Chinese military personnel

Ai Weiren (艾维仁; 1932 – 29 June 2018) was a lieutenant general of the Chinese People's Liberation Army. He fought in the Chinese Civil War and the Korean War, and served as Deputy Political Commissar of the Chengdu Military Region and of the Shenyang Military Region.

== Biography ==
Ai was born in Haicheng, Liaoning Province. He enlisted in the People's Liberation Army in March 1948 and joined the Chinese Communist Party in May 1949. He fought in the Liaoshen Campaign, Western Hubei Campaign, and the Southwest Campaign during the Chinese Civil War, as well as the Korean War after the establishment of the People's Republic of China.

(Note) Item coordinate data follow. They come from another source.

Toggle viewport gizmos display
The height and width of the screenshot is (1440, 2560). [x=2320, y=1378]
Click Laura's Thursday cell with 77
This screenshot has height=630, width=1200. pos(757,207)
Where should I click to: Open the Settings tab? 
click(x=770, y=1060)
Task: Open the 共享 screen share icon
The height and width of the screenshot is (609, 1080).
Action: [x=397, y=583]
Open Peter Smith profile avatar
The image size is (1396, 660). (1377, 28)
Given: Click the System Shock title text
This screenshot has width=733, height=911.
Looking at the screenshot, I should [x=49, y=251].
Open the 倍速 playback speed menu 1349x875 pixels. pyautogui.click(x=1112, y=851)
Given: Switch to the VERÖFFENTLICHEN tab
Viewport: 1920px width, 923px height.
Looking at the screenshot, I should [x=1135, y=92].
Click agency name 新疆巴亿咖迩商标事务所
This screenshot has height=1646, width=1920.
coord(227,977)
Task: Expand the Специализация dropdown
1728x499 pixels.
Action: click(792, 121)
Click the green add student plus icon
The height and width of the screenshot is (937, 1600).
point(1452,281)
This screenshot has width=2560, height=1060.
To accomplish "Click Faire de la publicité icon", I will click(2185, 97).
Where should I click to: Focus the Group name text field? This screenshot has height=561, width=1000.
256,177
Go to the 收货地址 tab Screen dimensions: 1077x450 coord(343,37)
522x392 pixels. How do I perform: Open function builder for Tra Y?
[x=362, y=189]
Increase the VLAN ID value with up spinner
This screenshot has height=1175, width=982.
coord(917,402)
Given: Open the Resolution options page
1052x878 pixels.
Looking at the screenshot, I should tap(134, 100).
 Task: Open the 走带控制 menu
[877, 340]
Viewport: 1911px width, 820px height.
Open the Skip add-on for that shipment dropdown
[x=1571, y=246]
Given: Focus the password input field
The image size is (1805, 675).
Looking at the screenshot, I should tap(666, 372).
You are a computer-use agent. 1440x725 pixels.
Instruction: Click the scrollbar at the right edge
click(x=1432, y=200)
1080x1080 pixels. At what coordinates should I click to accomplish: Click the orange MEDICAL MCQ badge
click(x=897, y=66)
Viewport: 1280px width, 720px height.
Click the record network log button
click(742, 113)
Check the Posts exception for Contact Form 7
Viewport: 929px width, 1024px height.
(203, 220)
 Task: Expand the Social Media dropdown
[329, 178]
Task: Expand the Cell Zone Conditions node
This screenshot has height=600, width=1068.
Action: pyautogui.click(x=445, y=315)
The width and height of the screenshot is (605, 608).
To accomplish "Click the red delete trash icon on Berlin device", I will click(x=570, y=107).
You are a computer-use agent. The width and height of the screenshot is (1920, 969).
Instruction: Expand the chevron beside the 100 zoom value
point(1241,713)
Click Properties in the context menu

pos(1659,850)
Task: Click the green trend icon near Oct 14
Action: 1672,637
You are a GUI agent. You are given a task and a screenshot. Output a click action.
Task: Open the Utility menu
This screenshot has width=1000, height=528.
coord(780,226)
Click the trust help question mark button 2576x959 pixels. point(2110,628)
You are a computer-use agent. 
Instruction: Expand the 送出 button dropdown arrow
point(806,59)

Ai rose through the ranks and served as Deputy Political Commissar of the Chengdu Military Region and of the Shenyang Military Region, He was awarded the rank of major general in 1988, and was promoted to lieutenant general in 1990. He was a member of the 13th National Congress of the Chinese Communist Party, and a member of the 14th Central Commission for Discipline Inspection.

Ai died in Shenyang, Liaoning on 29 June 2018, at the age of 86.